EJERCICIO BREVE A:
Reescribe los registros desde la línea que contiene "Click the bottom-left lavender Bob Brown card" hasta la línea que contiene "Looking at the screenshot, I should [x=338, y=196].", ambas incluidas, y cambia "Themes" por "Settings" sin tocar nada más. Devuelve solo esas líneas.

##### EXTRACTO DEL DOCUMENTO

P. Conocimiento abierto, derechos de autor y rentabilidad económica parecen conceptos opuestos que, sin embargo, tienen que ser implementados simultáneamente por los editores universitarios. ¿Cómo se vive esta aparente contradicción?

R. Se vive, al menos desde el punto de vista de los editores y productores de contenidos científicos, con espíritu constructivo pero también con cautela y sensatez. Desde la emergencia y estandarización de la Internet, y las consecuentes iniciativas internacionales en materia de acceso abierto al conocimiento, como la Iniciativa de Budapest (2002) o la Declaración de Berlín (2003), los países del primer mundo han ido adaptando a esta nueva filosofía sus prácticas y acciones en cuanto a la difusión de los resultados de la investigación científica, que se desarrollan, de un modo muy especial, en sus universidades y centros públicos. En el caso concreto de España, el preámbulo de la Ley de la Ciencia, la Tecnología y la Innovación enfatiza el compromiso con la difusión universal del conocimiento, mediante el posicionamiento a favor de las políticas de acceso abierto a la información científica, declaración de carácter genérico que se hace eco del desarrollo exponencial que los repositorios de contenidos digitales de las universidades españolas han conocido en los últimos años. El papel de los editores universitarios en cuanto productores de contenidos científicos y responsables de transferir buena parte del conocimiento generado en sus universidades, es, por lo tanto, clave en el desarrollo de los repositorios, pues entre sus estrategias está traducir las potencialidades de Internet y al acceso abierto en términos de impacto, visualización y calidad. Pero la propia naturaleza de la actividad editorial (protección de derechos patrimoniales derivados de la propiedad intelectual y búsqueda legítima de un retorno económico de la inversión en producción) impone limitaciones, o cuando menos ineludibles matices, a la difusión en acceso abierto. Creo que en los años venideros se irán definiendo poco a poco estos matices e implementado políticas y marcos legales para la armonización de un objetivo tan trascendente como la socialización del conocimiento y la protección de legítimos intereses.

##########
##### EXTRACTOS DE REGISTROS

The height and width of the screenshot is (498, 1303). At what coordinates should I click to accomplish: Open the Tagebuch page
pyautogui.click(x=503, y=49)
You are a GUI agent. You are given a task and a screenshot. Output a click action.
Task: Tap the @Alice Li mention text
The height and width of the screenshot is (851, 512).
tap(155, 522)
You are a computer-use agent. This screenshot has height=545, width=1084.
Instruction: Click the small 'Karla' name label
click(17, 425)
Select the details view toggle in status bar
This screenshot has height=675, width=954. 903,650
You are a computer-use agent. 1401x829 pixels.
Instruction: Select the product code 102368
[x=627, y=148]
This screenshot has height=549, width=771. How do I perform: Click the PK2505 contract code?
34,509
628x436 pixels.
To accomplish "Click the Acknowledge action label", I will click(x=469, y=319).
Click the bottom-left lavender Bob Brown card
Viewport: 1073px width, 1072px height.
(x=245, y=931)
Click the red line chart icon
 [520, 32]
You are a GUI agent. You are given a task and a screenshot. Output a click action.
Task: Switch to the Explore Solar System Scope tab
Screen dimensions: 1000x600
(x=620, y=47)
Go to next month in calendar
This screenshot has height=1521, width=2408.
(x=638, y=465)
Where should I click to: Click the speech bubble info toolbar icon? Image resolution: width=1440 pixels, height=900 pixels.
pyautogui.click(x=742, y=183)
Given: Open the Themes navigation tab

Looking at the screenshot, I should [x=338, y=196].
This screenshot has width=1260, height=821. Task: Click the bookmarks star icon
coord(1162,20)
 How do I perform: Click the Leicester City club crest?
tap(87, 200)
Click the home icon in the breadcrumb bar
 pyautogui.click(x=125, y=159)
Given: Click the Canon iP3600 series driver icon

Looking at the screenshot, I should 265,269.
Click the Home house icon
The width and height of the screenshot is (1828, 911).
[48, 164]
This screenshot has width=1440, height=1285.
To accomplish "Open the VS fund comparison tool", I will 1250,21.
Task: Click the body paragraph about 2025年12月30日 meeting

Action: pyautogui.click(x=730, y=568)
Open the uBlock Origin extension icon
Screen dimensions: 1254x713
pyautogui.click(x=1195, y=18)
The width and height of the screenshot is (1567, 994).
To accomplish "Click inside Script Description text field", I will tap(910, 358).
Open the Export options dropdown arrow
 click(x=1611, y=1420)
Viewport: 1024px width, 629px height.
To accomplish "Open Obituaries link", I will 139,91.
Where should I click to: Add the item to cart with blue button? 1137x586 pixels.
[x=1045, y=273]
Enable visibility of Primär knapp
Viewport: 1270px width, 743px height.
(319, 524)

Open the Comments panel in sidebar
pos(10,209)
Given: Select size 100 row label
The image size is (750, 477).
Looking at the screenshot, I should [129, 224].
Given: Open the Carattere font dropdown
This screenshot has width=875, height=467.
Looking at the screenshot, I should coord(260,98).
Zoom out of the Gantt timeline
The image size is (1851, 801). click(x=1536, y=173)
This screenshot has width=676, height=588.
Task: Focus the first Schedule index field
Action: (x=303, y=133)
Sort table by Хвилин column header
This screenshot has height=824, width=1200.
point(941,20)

##########

EJERCICIO BREVE B:
Copia literalmente el pasaje del texto sobre acceso abierto que empieza en las palabras "P. Conocimiento abierto, derechos" y termina con las palabras "esta aparente contradicción?".

SALIDA COMPLETA A:
Click the bottom-left lavender Bob Brown card
Viewport: 1073px width, 1072px height.
(x=245, y=931)
Click the red line chart icon
 [520, 32]
You are a GUI agent. You are given a task and a screenshot. Output a click action.
Task: Switch to the Explore Solar System Scope tab
Screen dimensions: 1000x600
(x=620, y=47)
Go to next month in calendar
This screenshot has height=1521, width=2408.
(x=638, y=465)
Where should I click to: Click the speech bubble info toolbar icon? Image resolution: width=1440 pixels, height=900 pixels.
pyautogui.click(x=742, y=183)
Given: Open the Settings navigation tab

Looking at the screenshot, I should [x=338, y=196].

SALIDA COMPLETA B:
P. Conocimiento abierto, derechos de autor y rentabilidad económica parecen conceptos opuestos que, sin embargo, tienen que ser implementados simultáneamente por los editores universitarios. ¿Cómo se vive esta aparente contradicción?